## EXERCISE REQUIREMENTS
Update the listing below so that every occurrence of "topics" reads "Themen", keeping everything else unchanged, and omit the pictures from your output.

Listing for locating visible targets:
· · ·
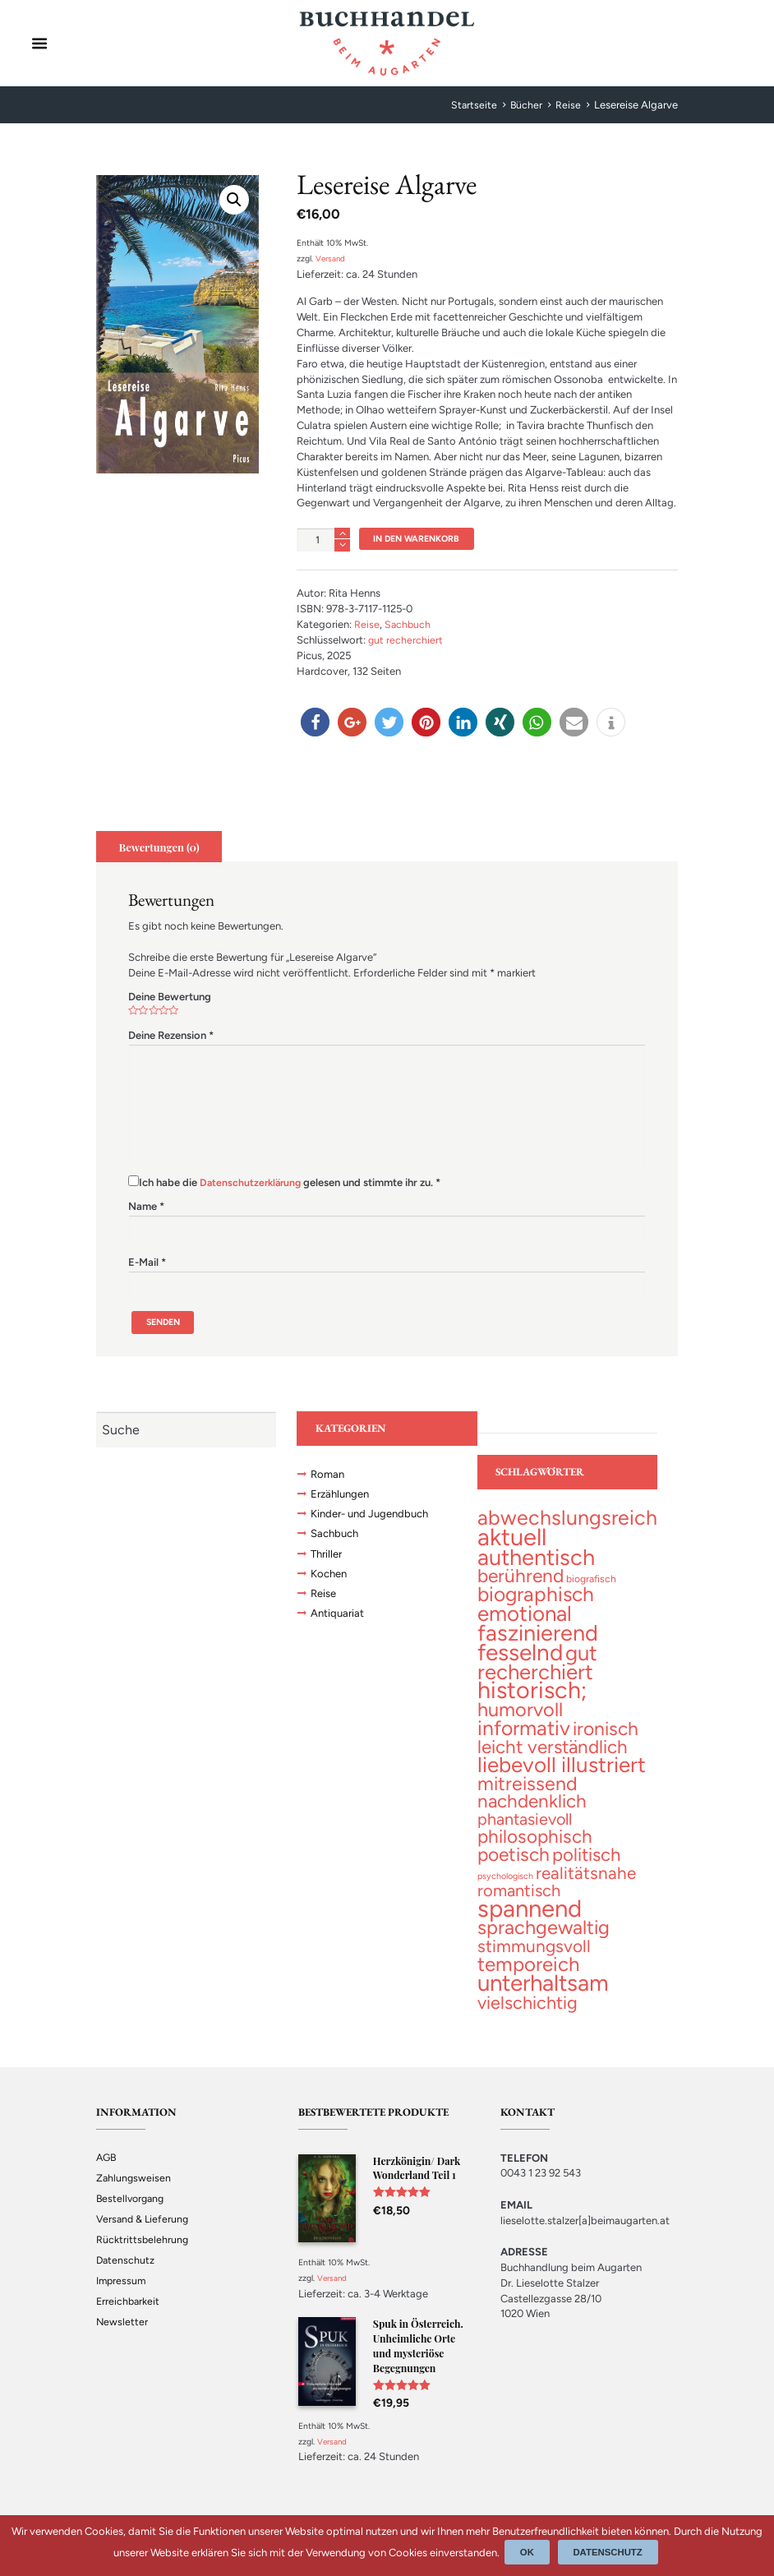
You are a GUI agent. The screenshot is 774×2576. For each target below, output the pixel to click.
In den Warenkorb (421, 539)
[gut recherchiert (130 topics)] (537, 1670)
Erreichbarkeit (129, 2319)
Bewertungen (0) (162, 848)
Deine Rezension (171, 1037)
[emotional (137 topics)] (524, 1620)
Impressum (122, 2298)
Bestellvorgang (132, 2216)
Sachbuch (408, 626)
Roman (329, 1479)
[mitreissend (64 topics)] (527, 1795)
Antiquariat (338, 1625)
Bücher (525, 105)
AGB (107, 2175)
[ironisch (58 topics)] (605, 1740)
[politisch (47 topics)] (586, 1869)
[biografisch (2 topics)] (591, 1586)
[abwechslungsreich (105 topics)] (567, 1523)
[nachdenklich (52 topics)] (532, 1814)
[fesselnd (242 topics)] (520, 1659)
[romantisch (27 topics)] (518, 1906)
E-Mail (147, 1264)
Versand (332, 258)
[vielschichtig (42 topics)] (527, 2019)
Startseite (472, 105)
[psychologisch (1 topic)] (505, 1890)
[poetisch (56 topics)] (513, 1868)
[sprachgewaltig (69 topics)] (543, 1944)
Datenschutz (126, 2278)
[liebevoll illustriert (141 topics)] (561, 1776)
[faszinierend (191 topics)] (537, 1639)
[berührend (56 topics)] (520, 1583)
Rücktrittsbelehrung (143, 2257)
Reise (568, 105)
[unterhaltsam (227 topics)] (543, 1999)
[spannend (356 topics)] (529, 1923)
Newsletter (122, 2340)
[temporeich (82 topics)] (528, 1981)
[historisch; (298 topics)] (532, 1700)
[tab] (161, 848)
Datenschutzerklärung (253, 1184)
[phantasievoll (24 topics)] (524, 1833)
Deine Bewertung (169, 998)
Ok (530, 2552)
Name (146, 1208)
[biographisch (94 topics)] (535, 1601)
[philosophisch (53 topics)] (534, 1851)
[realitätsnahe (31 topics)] (586, 1887)
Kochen (330, 1583)
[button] (315, 723)
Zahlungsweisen (134, 2196)
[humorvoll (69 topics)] (520, 1720)
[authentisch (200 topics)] (536, 1563)
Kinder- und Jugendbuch (374, 1521)
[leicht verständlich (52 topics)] (552, 1758)
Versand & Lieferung (143, 2237)
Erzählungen (343, 1500)
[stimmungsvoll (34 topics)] (534, 1963)
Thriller (328, 1562)
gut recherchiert (406, 641)
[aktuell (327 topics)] (511, 1542)
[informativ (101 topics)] (523, 1739)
· · ·
## RESPONSE
You are a GUI agent. The screenshot is 774×2576. For each target below, output the pixel to click.
In den Warenkorb (421, 539)
[gut recherchiert (130 Themen)] (537, 1670)
Erreichbarkeit (129, 2319)
Bewertungen (0) (162, 848)
Deine Rezension (171, 1037)
[emotional (137 Themen)] (524, 1620)
Impressum (122, 2298)
Bestellvorgang (132, 2216)
Sachbuch (408, 626)
Roman (329, 1479)
[mitreissend (64 Themen)] (527, 1795)
Antiquariat (338, 1625)
Bücher (525, 105)
AGB (107, 2175)
[ironisch (58 Themen)] (605, 1740)
[politisch (47 Themen)] (586, 1869)
[biografisch (2 Themen)] (591, 1586)
[abwechslungsreich (105 Themen)] (567, 1523)
[nachdenklich (52 Themen)] (532, 1814)
[fesselnd (242 Themen)] (520, 1659)
[romantisch (27 Themen)] (518, 1906)
E-Mail (147, 1264)
Versand (332, 258)
[vielschichtig (42 Themen)] (527, 2019)
Startseite (472, 105)
[psychologisch (1 topic)] (505, 1890)
[poetisch (56 Themen)] (513, 1868)
[sprachgewaltig (69 Themen)] (543, 1944)
Datenschutz (126, 2278)
[liebevoll illustriert (141 Themen)] (561, 1776)
[faszinierend (191 Themen)] (537, 1639)
[berührend (56 Themen)] (520, 1583)
Rücktrittsbelehrung (143, 2257)
Reise (568, 105)
[unterhaltsam (227 Themen)] (543, 1999)
[spannend (356 Themen)] (529, 1923)
Newsletter (122, 2340)
[temporeich (82 Themen)] (528, 1981)
[historisch; (298 Themen)] (532, 1700)
[tab] (161, 848)
Datenschutzerklärung (253, 1184)
[phantasievoll (24 Themen)] (524, 1833)
Deine Bewertung (169, 998)
Ok (530, 2552)
Name (146, 1208)
[biographisch (94 Themen)] (535, 1601)
[philosophisch (53 Themen)] (534, 1851)
[realitätsnahe (31 Themen)] (586, 1887)
Kochen (330, 1583)
[button] (315, 723)
Zahlungsweisen (134, 2196)
[humorvoll (69 Themen)] (520, 1720)
[authentisch (200 Themen)] (536, 1563)
Kinder- und Jugendbuch (374, 1521)
[leicht verständlich (52 Themen)] (552, 1758)
Versand & Lieferung (143, 2237)
Erzählungen (343, 1500)
[stimmungsvoll (34 Themen)] (534, 1963)
Thriller (328, 1562)
gut recherchiert (406, 641)
[aktuell (327 Themen)] (511, 1542)
[informativ (101 Themen)] (523, 1739)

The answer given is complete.